神奈川県の公立高校入試問題の分析 4
新しい入試問題では、出題が重層構造になっている、ということを書きました。たとえば、「源頼朝によって幕府がおかれたのはどこか?」という出題は単層構造です。それに対して、「年表の(ア)の時期に幕府がおかれた場所を地図中の(1)〜(5)の中から選んで答えなさい」という出題が重層構造です。まず、年表の(ア)の時期がいつなのかを考えて鎌倉幕府のことだなと理解し、つぎにその場所を地図の中から探すのです。ステップ数が多い。問題と解答の距離が長い。解くのに手間がかかる。そんなふうに言い換えても良いでしょう。英文読解の問題もそんな出題ばかりになっています。
次の問題を見てみましょう。英文から状況を読み取る問題です。それほど難しい英文ではないのでみなさんも解いてみてください。
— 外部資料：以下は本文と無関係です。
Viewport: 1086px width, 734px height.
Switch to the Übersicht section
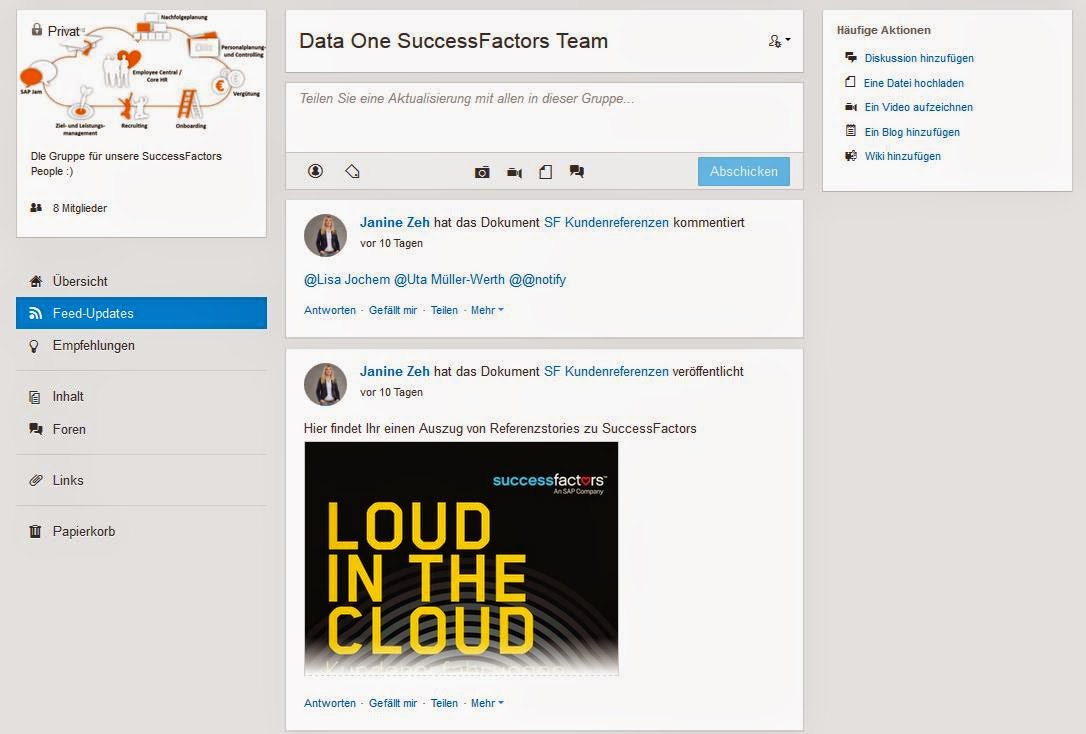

この問題の正答率は19.7%でしかありませんでした。英文から読み取らなければいけないことがいくつもあるのです。
*本のリクエストを出したのが6月3日(水曜日)だということ。
*リクエストをしてから本を受け取れるまで7日かかること。
*ただし、新刊書の場合はさらに5日かかること。
*日数はリクエストをした翌日からかぞえること。
*月曜日は1日と数えること。
ここまで情報を読み取って丁寧に数えていくと6月15日というのがわかります。しかし、ここにワナが仕掛けられていて、15日は月曜日なので休館日なのですね。したがって本を受け取ることは不可能です。ですから解答は6月16日ということになります。まぁ、こんな意地悪な出題そのものがかつての神奈川県の高校入試ではあり得ませんでした。
選択問題ですが、問題から解答までの距離が本当に遠いです。というよりも、ここまで問題の中から情報を取り出さないと解答できない問題を生徒たちはほとんどやったことがないはずです。学校の定期試験の問題はほとんどがステップが1つしかありません。丁寧に書かれていることを箇条書きでメモし、できれば簡単なカレンダーを書き、根気よく条件にあわせて解いていく、そんなことが出来る生徒はそれほどいるものではありません。
何が難しいのかおわかりでしょうか。英文そのものが難しいのでは決してないのです。ざっくりといってしまえば「根気よく問題に対するチカラ」とでもいってよいものをもっているかどうか、それが神奈川県の高校入試問題を解く鍵なのです。そしておかりですね。そうしたチカラが今のこどもたちには最も欠けているということを。
じっくりと正座して問題を解く。それができるようにしていくことがゼッタイに必要なのです。そうした学習というか、訓練をしないとダメなのです。